* _DOCUMENT SECTION_
________________

Select Committee on Constitution Minutes of Evidence

Memorandum by Professor Tony Prosser, University of Bristol


  The inquiry by the Committee is most welcome. Although, as I suggest below, I do not consider the structure and performance of the regulators to be seriously unsatisfactory, it is evident that in the UK we have lacked general principles against which to assess the structure and performance of non-ministerial regulatory bodies. Moreover there has been a substantial process of learning and development in their legal duties and procedures with the establishment of successive regulatory authorities. As a result we have very different legal models for different regulatory bodies, and the opportunity to stand back and perhaps to suggest models of best practice is very much to be applauded.

  I shall concentrate in my evidence on the legal structures and accountability of regulators as this is where my expertise lies, and shall not attempt to answer all the questions put forward. The development of the law has been highly pragmatic; we do not yet have any equivalent, for example, of the Administrative Procedure Act in US Federal law which imposes obligations such as consultation in rule-making and formal procedures in adjudication applying to agencies in general. Nor do we yet have an administrative law as developed as that of service public in France, setting out principles on matters such as access to public services which could form the basis for regulatory decisions. However, currently some equivalent principles are being developed by the UK courts (such as the development of the principle of lack of proportionality as a ground for judicial review) and also by government itself through the "Better Regulation" initiatives. These have improved the requirements for consultation and reason-giving considerably; another effect is likely however, to be greater use of challenge of regulatory decisions in the courts.

________________

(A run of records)
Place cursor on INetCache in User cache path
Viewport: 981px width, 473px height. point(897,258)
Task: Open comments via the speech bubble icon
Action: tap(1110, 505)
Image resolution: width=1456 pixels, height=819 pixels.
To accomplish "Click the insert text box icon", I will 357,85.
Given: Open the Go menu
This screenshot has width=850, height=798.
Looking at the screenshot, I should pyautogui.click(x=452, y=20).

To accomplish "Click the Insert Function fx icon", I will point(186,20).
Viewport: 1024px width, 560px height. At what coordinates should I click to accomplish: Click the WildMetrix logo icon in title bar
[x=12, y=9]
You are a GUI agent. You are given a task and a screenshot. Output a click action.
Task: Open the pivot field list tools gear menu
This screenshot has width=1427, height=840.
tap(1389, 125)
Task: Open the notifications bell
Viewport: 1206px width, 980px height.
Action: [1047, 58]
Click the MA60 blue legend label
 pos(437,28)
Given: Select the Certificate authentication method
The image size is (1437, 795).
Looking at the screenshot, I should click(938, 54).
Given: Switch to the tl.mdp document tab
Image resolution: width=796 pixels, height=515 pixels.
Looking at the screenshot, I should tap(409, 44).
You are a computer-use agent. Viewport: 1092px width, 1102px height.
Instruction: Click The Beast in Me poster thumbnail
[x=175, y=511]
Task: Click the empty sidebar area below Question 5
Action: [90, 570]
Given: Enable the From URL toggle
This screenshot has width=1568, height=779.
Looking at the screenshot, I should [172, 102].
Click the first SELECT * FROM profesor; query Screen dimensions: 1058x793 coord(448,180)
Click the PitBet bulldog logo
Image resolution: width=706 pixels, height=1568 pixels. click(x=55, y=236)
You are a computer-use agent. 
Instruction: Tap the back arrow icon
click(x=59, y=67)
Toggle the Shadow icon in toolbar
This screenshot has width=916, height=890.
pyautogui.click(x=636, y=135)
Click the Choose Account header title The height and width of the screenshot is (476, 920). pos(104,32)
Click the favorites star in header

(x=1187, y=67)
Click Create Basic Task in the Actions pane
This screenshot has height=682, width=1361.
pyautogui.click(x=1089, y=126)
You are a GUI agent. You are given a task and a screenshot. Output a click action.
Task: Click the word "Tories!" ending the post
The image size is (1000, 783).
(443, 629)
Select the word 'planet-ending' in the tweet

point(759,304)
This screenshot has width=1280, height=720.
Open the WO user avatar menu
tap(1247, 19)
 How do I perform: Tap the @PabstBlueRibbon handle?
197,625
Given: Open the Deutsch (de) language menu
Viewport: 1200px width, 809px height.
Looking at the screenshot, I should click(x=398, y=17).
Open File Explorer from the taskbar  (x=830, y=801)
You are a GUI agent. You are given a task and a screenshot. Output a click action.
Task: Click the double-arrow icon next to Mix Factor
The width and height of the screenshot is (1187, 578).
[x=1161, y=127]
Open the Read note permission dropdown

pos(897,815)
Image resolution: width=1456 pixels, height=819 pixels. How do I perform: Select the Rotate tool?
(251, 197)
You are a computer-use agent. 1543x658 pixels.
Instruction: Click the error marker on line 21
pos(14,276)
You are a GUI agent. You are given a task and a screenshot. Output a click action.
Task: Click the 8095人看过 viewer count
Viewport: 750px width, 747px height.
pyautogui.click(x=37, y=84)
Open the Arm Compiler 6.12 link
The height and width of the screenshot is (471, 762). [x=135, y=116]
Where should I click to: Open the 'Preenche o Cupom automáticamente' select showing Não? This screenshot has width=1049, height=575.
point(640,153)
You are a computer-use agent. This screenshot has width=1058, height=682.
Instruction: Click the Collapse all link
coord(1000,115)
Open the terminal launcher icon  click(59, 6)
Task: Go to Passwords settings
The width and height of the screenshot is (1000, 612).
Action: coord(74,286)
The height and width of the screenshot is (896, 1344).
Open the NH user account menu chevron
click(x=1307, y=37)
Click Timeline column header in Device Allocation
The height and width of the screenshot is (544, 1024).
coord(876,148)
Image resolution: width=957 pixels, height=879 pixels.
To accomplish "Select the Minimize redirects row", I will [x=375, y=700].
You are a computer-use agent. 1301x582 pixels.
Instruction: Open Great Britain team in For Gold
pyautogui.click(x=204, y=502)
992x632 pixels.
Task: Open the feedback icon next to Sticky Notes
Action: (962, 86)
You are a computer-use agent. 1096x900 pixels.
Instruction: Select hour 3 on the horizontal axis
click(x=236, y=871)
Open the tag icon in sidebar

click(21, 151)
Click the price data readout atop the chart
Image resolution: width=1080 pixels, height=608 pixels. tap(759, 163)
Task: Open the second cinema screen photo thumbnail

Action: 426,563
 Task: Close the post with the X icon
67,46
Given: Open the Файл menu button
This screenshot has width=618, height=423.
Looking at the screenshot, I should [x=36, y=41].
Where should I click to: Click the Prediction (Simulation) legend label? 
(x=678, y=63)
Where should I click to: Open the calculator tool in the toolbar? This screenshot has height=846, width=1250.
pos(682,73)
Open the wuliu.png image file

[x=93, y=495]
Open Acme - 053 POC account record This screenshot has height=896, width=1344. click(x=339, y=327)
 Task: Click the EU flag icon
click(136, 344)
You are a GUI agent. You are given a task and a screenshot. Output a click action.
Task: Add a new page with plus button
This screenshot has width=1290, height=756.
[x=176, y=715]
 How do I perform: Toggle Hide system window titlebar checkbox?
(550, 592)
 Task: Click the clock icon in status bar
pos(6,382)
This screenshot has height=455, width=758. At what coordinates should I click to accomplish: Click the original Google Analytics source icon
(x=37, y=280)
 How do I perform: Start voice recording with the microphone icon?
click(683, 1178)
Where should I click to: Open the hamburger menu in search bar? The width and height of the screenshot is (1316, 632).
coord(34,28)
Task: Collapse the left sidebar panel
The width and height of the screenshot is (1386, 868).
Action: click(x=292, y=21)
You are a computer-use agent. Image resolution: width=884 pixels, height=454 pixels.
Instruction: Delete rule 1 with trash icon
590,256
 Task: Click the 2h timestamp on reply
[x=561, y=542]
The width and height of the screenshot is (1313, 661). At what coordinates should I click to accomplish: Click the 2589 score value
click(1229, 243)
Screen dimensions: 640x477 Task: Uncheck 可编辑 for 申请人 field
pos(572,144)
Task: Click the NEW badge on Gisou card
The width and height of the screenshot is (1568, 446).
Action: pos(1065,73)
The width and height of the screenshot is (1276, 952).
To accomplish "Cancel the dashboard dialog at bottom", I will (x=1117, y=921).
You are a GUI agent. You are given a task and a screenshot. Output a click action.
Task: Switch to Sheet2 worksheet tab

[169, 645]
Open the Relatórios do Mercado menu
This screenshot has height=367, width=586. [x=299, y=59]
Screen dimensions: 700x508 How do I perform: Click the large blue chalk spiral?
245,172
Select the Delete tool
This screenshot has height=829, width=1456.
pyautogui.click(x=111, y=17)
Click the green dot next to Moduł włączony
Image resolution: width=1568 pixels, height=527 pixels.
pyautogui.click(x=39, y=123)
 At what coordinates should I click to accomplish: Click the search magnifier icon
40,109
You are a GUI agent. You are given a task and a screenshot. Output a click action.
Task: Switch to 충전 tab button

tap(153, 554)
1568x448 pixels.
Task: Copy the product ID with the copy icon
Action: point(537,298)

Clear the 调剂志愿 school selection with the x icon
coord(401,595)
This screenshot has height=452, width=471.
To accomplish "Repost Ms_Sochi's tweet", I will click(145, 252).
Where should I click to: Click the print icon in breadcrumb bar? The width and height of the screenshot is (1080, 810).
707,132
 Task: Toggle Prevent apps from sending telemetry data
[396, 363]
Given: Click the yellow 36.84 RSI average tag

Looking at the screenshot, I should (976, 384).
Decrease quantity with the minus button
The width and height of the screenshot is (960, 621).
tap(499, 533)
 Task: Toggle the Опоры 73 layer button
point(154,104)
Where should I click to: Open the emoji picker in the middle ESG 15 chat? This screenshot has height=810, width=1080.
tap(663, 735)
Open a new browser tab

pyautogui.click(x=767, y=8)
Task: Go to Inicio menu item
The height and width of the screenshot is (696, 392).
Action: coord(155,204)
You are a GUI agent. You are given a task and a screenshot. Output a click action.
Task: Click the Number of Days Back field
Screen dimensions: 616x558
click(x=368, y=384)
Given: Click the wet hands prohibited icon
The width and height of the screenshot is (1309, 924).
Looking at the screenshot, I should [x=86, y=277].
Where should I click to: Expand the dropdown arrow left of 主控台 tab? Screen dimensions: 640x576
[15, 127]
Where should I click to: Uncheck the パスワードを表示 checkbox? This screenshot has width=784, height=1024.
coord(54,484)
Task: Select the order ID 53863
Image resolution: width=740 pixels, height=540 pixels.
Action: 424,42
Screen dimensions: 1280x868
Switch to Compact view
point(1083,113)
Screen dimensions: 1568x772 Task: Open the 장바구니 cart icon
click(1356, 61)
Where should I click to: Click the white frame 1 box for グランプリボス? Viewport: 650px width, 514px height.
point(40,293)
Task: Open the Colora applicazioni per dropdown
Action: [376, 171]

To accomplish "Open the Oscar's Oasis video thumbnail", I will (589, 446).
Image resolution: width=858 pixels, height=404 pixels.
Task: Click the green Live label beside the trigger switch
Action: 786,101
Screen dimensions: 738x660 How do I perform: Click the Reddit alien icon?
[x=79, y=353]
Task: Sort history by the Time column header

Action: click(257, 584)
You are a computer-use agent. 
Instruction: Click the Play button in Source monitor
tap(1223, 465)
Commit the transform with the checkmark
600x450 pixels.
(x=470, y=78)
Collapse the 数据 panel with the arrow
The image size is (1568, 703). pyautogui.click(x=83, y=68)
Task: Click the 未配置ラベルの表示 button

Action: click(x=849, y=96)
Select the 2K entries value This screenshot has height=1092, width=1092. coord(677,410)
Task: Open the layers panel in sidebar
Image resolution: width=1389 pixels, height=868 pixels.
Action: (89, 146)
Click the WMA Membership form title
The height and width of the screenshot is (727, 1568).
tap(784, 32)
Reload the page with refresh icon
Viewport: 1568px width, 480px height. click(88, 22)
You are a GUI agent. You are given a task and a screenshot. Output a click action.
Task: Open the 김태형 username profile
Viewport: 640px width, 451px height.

________________

* _OBJECTIVES_
1. Put this sentence from the memorandum on regulators into French: "Moreover there has been a substantial process of learning and development in their legal duties and procedures with the establishment of successive regulatory authorities."
2. Write the next part of the memorandum on regulators, picking up after its final sentence.
These entries come from a different source than the memorandum.

* _TASK-BY-TASK OUTPUTS_
1. De plus, il y a eu un important processus d'apprentissage et de développement de leurs obligations et procédures juridiques avec la mise en place d'autorités de régulation successives.

2.
  The utility regulators established from 1984 onwards were given legal structures which were defective in various ways.[3] For example, there was no formal requirement of open consultation until after key decisions such as those on price control had, in effect, been taken. The model of vesting legal powers in a single individual Director General rather than a regulatory commission could result in over personalisation of regulatory policy, and the model of "appeal" through reference to the then Monopolies and Mergers Commission was cumbersome, and reflected a view the regulators would predominantly engage in a bi-lateral, negotiated relationship with a single dominant enterprise rather than policing a competitive market, as is now largely the case. Finally, the early assumption was that utility regulators would only have a relatively brief existence and would "wither away" with the coming of competition. In fact, their role as specialist competition authorities, also implementing certain social obligations, has ensured their continued existence even where competition has increased substantially. It is worth noting that the sector in which no specialist regulatory body was established, the bus industry, is that in which the most serious problems of anti-competitive behaviour arose and proved difficult for the general competition authorities to resolve. The role of specialist regulators seems well-established for the future.

  The environment within which the utility regulators operate has thus changed substantially, as has been recognised by conferring on them concurrent powers to enforce the Competition Act 1998. Partly as a result of the growing number of market players affected by regulatory decisions, challenge by judicial review has become more common and legal challenge is likely to increase further. The framework of general competition law has been reformed, offering new opportunities for collaboration with utility regulators, for example in appeals. Finally, the liberalisation of public utilities within the European Union has confirmed the importance both of independent regulation and the development of clearer legal rules as the basis for developing effective competition, especially in the telecommunications sector (for example in relation to interconnection and unbundling).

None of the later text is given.